Money has to be found elsewhere and the government has come up with several solutions. The issue highlighted by the tourism industry, however, is that these new “budget incentives” are not all that incentivizing when it comes to encouraging domestic travelers to fly or international travelers to come backpacking.

Taxes, charges and increased prices await travelers, domestic tourists and airport operators. One of the biggest problems with the new incentives is the sense that they will be hurting tourists in order to add money to the tourism industry.

The backpacker tax is a controversial one and the Australian Tourism Export Council had been working to try and reign in the government's plans in order to ensure that Australia remains competitive with other destinations and, ultimately, a desirable place for young people to spend their gap year. They had tried to compromise on the 32.5% figure that was proposed, but that is now precisely what backpackers will have to pay the government on their earnings – 35.5 cents on every dollar.

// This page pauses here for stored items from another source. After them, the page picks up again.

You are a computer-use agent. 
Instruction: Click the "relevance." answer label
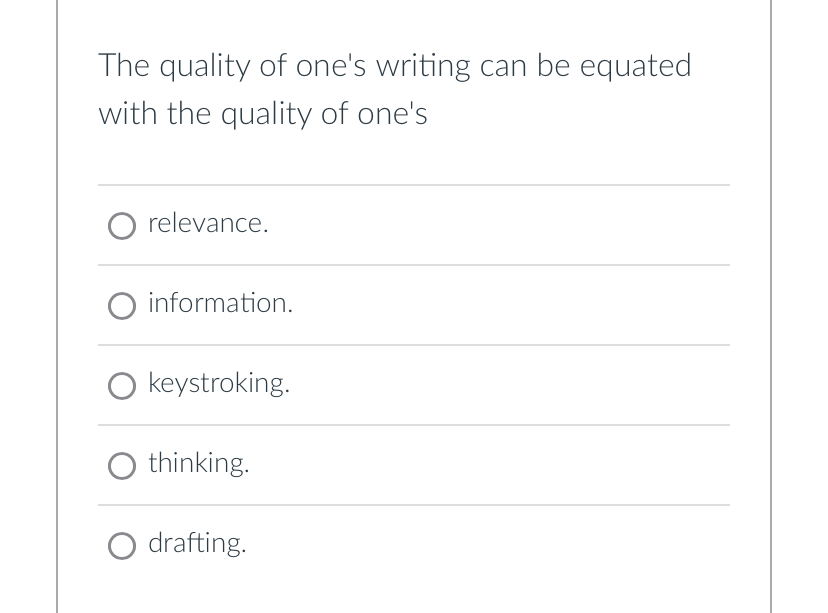[208, 223]
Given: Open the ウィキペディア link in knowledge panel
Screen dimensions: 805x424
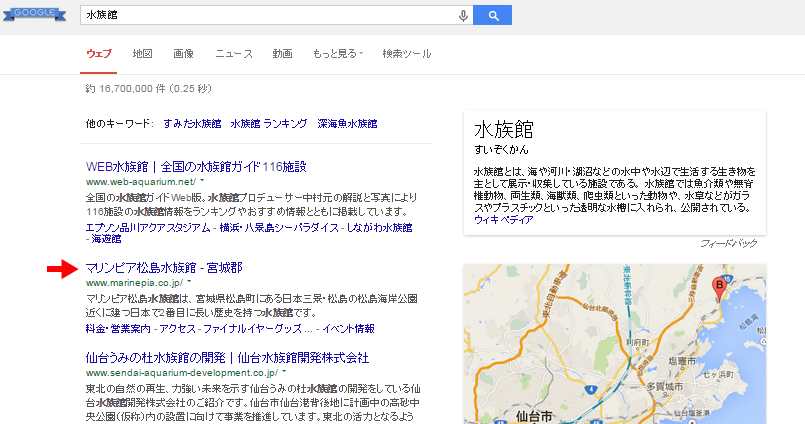Looking at the screenshot, I should coord(503,219).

There are also complaints about the plan to raise the price of a passport by $20 to $274, which will come into effect from the start of 2017, as well as the plan to raise commercial fees for operators flying into Sydney Melbourne and Perth, which will likely harm the tourism industry.

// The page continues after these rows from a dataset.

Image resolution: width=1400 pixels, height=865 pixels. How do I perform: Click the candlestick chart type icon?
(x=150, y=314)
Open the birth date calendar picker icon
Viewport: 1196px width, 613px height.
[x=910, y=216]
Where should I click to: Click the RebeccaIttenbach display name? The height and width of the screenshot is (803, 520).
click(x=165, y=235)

The good news to come out of these budget discussions is that there are some plans already in place for the $140 billion fund and the extra money that is raised from these measures. The money raised from the fees at those three major airports is set to be used to provide premium border clearance services.

Elsewhere, $26.2 million will go towards additional border services at Townsville and Sunshine Coast, $115.1 million has been earmarked for the development of the Western Sydney Airport site, $26.2 million will go into designs for rail services and New South Wales, Queensland and Victoria are all set to receive large portions of the demand driver infrastructure fund to develop tourist destinations.